Deux semaines après l'avoir "découvert" avec le Newtopia Project de Raphaël Imbert dans la cadre de Banlieues Bleues, je suis allé revoir jeudi soir le pianiste israélien Yaron Herman, cette fois-ci en trio au Sunside. Il était accompagné par le contrebassiste Stéphane Kerecki et le batteur Thomas Grimmonprez, deux jeunes musiciens français qu'on commence à voir dans un certain nombre de groupes.
Avec ce trio, Yaron Herman met avant tout en lumière la dette qu'il a envers Keith Jarrett. Référence évidente, qui n'est d'ailleurs pas niée, mais qui ne doit pas occulter l'univers propre de Yaron. La teneur du premier set était en cela assez révélatrice : des morceaux signés Ornette Coleman, George Gershwin, Miles Davis et Gabriel Fauré côtoyaient les propres compositions du pianiste. Entre standards revus à la mode du Trio de Jarrett, musique classique post-romantique et du début du XXe siècle, et incursions dans les formes élaborées du jazz moderne, sans oublier une plongée dans le folklore israélien comme l'ont révélé les deux autres sets, l'univers de Yaron Herman est riche de multiples facettes, toutes reliées entre elles par un attachement constant à la belle mélodie - celle qu'il peut fredonner en martelant ou caressant l'ivoire du piano - et à l'énergie dramatique que permettent les variations rythmiques. Parfois Yaron Herman se fait extrêmement délicat, comme s'il cherchait à tirer de la moindre note toute la substance infinie qu'elle contient. A d'autres moments, il s'avance au contraire à toute allure dans un égrènement sauvage renforcé par une main gauche puissante et volontiers tonitruante. Ses deux acolytes d'un soir étaient le soutien idéal à ce jeu marqué par la primauté de l'élément rythmique. S'ils ne prenaient que peu de solos et ne sortaient pas réellement de leur rôle d'accompagnateur, ils n'en étaient pas moins parfaitement en accord avec les pensées du pianiste, comme les prolongements naturels de ses doigts.

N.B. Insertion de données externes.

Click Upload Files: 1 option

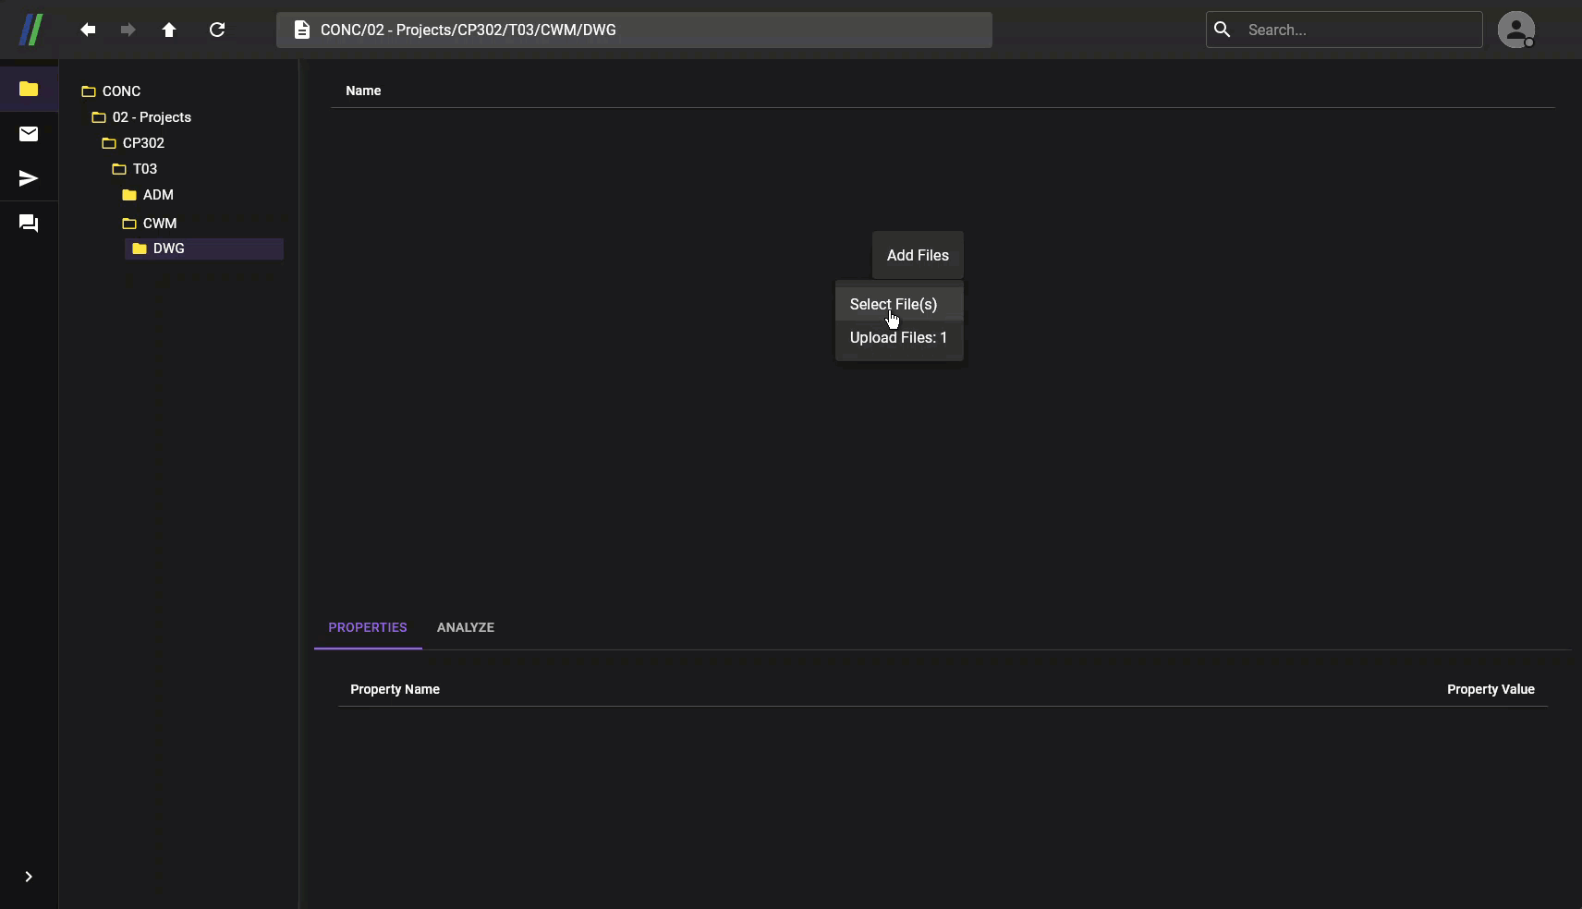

Yaron Herman joue essentiellement sur le registre du plaisir. Celui de jouer, au sens plein du terme, comme celui de communiquer au public ses territoires intérieurs. Mais il est aussi le réceptacle d'un héritage, au sens quasi philosophique, au carrefour de la mélodie française du début du XXe siècle et des développements du jazz moderne. Et, s'il est aussi un jeune homme bien de son temps, qui ingurgite à longueur de temps la pop music mondialisée produite à la chaine, plutôt que de rester passif face à ce déferlement d'images et de sons, il en tire profit pour alimenter son univers personnel en se servant du format "chanson" pour entraîner l'auditeur sur des terrains musicaux plus complexes. Il y a chez Yaron Herman aujourd'hui des éléments qui ne sont pas sans rappeler le Bojan Z d'il y a dix ans. Pas tant dans le jeu pianistique que dans la création d'un univers personnel où s'entremêlent folklores, jazz moderne, classique post-romantique et pop music. Souhaitons lui de suivre une voie aussi riche dans les années à venir.